*BRIEF*
Copy the data below word for word, beginning at the line that contains "Screen dimensions: 1227x980" and stopping after the line that contains "Action: (362, 484)".

*DATA ROWS*
■ ■ ■

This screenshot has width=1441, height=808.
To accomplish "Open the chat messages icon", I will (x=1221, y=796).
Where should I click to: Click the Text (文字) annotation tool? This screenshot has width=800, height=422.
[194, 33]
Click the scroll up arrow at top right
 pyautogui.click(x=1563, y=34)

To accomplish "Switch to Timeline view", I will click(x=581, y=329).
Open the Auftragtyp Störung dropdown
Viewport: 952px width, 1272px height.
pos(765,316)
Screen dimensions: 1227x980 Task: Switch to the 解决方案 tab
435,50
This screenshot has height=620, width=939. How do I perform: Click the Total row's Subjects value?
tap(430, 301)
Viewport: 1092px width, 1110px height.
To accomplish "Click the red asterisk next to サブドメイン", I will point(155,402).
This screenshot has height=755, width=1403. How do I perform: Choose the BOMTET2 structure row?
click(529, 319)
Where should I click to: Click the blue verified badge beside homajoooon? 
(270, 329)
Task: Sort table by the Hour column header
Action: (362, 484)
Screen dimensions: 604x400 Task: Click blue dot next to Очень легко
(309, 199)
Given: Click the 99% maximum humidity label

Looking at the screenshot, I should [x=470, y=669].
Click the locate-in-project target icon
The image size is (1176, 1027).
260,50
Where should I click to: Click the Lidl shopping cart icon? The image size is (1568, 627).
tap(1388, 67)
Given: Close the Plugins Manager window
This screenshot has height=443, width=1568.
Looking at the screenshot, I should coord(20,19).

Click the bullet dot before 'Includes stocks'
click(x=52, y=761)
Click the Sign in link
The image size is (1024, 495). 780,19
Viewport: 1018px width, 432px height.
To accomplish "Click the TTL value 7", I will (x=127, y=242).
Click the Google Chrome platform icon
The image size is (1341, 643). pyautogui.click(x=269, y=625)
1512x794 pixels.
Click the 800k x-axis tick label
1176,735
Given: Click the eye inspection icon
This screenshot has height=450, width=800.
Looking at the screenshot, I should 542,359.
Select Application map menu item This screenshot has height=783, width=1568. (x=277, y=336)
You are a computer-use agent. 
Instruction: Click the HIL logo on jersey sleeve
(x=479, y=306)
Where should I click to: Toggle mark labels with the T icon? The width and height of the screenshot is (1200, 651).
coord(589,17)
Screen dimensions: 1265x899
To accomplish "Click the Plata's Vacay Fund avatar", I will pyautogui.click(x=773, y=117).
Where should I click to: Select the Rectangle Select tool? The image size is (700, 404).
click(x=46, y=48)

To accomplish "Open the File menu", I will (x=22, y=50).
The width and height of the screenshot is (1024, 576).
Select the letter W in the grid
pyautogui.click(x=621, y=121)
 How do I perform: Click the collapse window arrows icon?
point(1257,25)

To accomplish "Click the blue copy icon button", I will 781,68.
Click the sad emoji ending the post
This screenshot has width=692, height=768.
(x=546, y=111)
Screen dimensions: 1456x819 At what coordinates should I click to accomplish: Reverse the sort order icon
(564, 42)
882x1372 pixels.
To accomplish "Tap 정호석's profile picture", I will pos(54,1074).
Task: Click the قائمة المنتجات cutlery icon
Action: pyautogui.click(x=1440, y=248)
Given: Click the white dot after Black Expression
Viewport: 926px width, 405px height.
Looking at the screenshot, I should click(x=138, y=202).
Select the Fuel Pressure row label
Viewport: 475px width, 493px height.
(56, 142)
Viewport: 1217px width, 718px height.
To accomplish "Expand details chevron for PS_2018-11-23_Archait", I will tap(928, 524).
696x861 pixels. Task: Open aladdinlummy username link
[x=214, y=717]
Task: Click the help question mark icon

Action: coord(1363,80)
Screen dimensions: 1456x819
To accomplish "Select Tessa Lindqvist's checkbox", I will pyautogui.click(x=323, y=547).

■ ■ ■

*FINISHED EXERCISE*
Screen dimensions: 1227x980 Task: Switch to the 解决方案 tab
435,50
This screenshot has height=620, width=939. How do I perform: Click the Total row's Subjects value?
tap(430, 301)
Viewport: 1092px width, 1110px height.
To accomplish "Click the red asterisk next to サブドメイン", I will point(155,402).
This screenshot has height=755, width=1403. How do I perform: Choose the BOMTET2 structure row?
click(529, 319)
Where should I click to: Click the blue verified badge beside homajoooon? 
(270, 329)
Task: Sort table by the Hour column header
Action: (362, 484)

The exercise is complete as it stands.